* Do this *
Below are some records. Repeat the stretch from the line containing "This screenshot has width=1174, height=742." through the line containing "This screenshot has height=411, width=705.", both included, word for word, and leave out the pictures.

* Extracted material *
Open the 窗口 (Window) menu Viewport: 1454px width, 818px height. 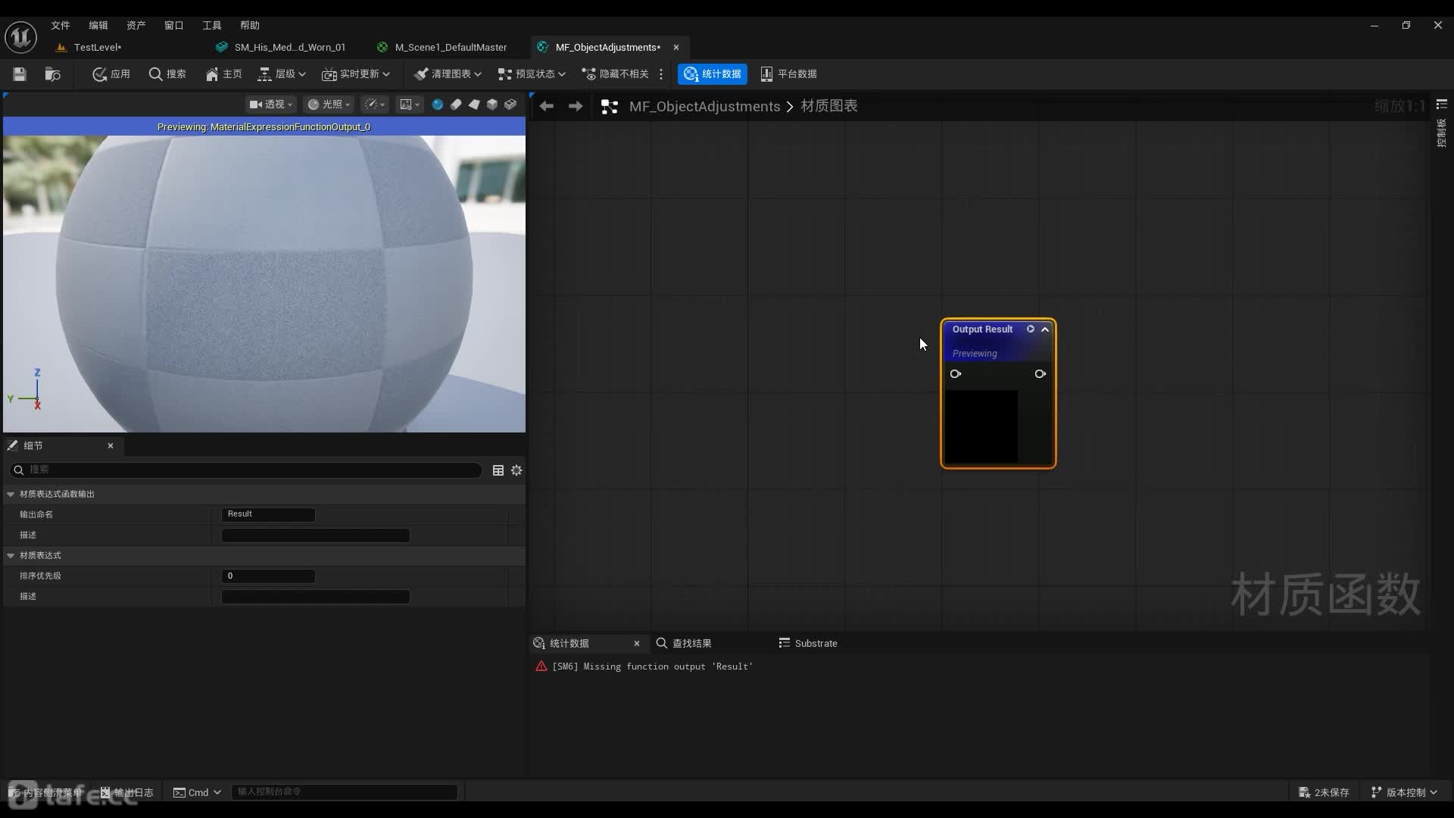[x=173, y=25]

* * *

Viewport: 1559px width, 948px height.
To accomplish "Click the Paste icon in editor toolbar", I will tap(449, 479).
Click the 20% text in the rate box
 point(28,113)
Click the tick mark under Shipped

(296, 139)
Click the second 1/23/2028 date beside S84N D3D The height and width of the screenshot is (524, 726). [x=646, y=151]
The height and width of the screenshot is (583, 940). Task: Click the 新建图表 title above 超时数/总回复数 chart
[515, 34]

==

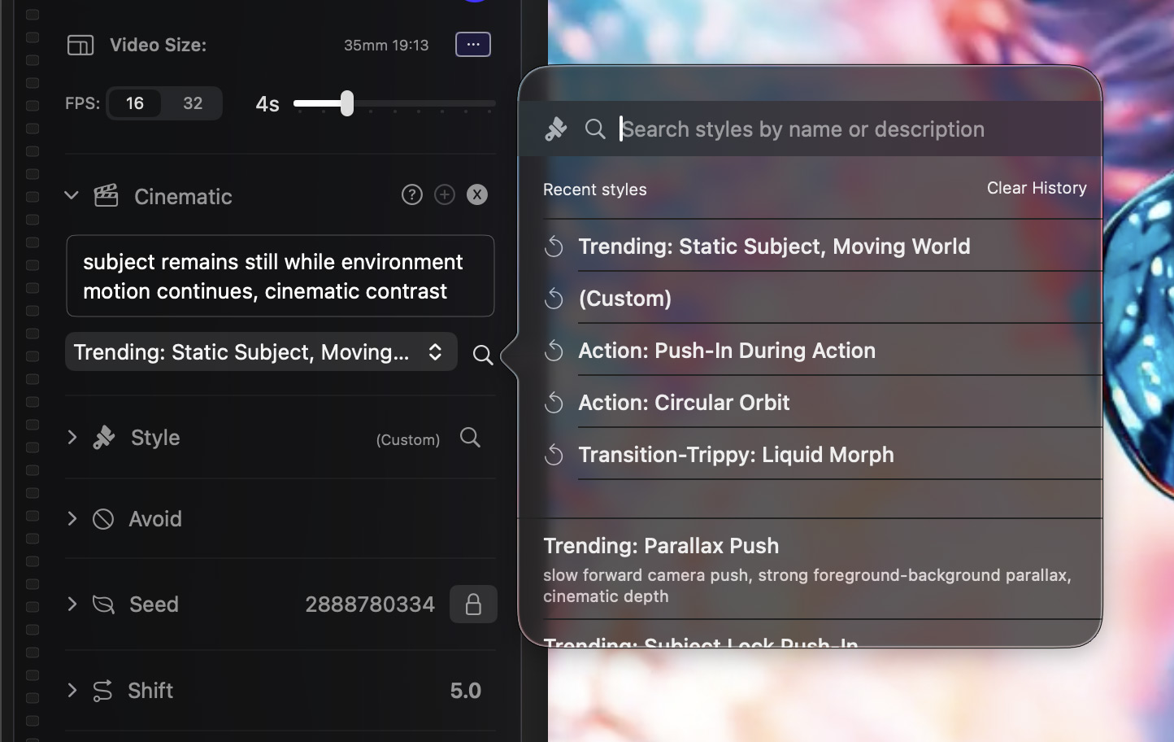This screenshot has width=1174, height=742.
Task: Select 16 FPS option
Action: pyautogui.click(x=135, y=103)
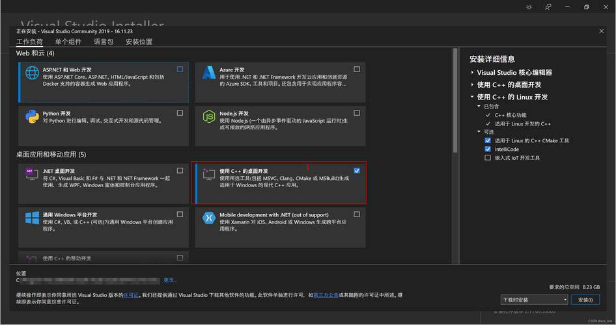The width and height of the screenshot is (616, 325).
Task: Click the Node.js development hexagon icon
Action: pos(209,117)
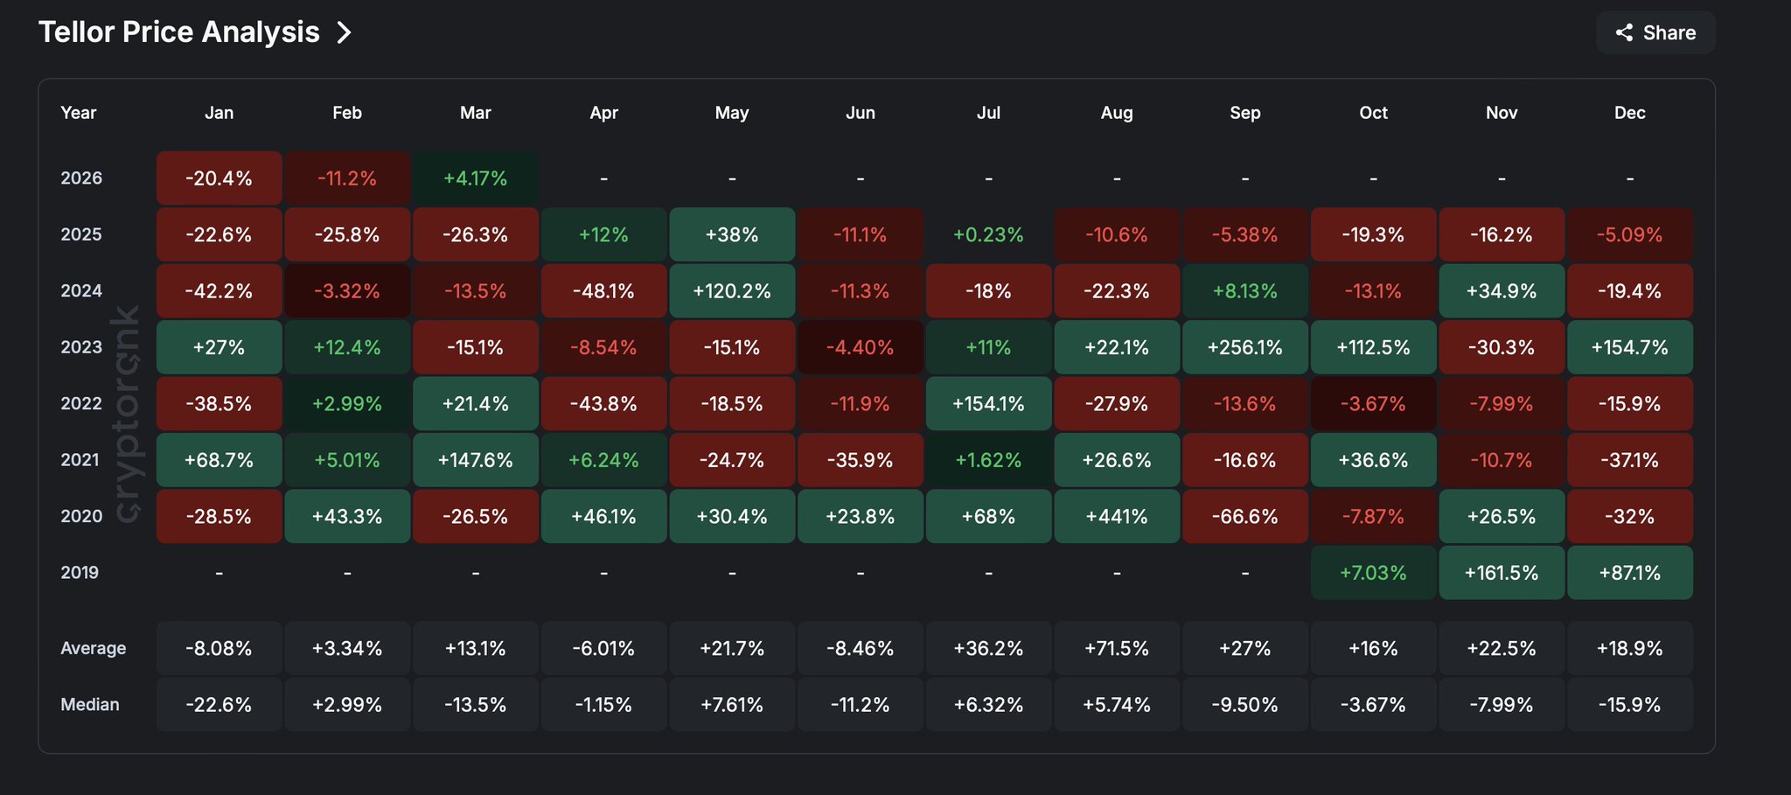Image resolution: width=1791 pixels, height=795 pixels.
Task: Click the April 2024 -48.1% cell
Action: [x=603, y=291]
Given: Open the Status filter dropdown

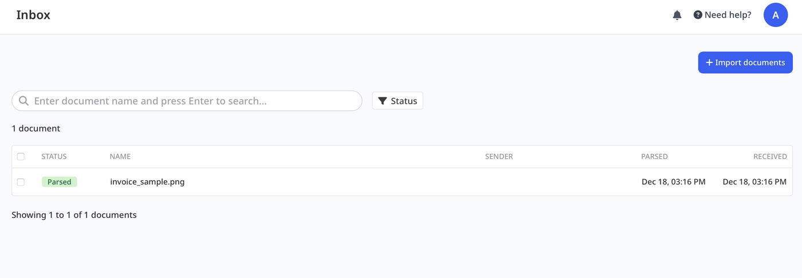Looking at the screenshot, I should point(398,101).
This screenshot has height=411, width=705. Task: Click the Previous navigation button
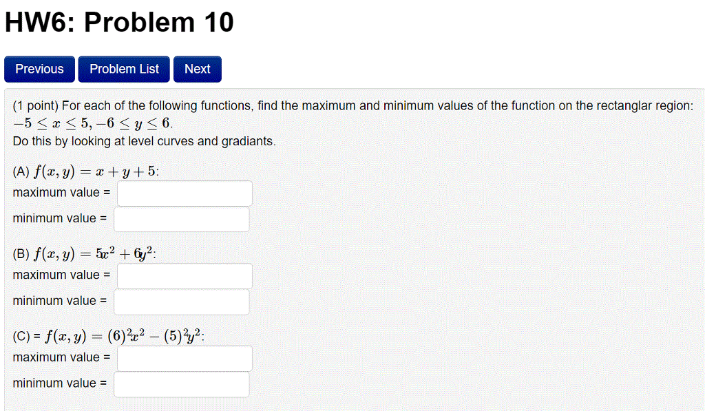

* Solution for this exercise *
This screenshot has width=1174, height=742.
Task: Select 16 FPS option
Action: pyautogui.click(x=135, y=103)
The width and height of the screenshot is (616, 325).
Task: Click the Node.js development hexagon icon
Action: pos(209,117)
Image resolution: width=1791 pixels, height=795 pixels.
Task: Click the April 2024 -48.1% cell
Action: [x=603, y=291]
Given: Open the Status filter dropdown

Looking at the screenshot, I should point(398,101).
This screenshot has height=411, width=705. Task: Click the Previous navigation button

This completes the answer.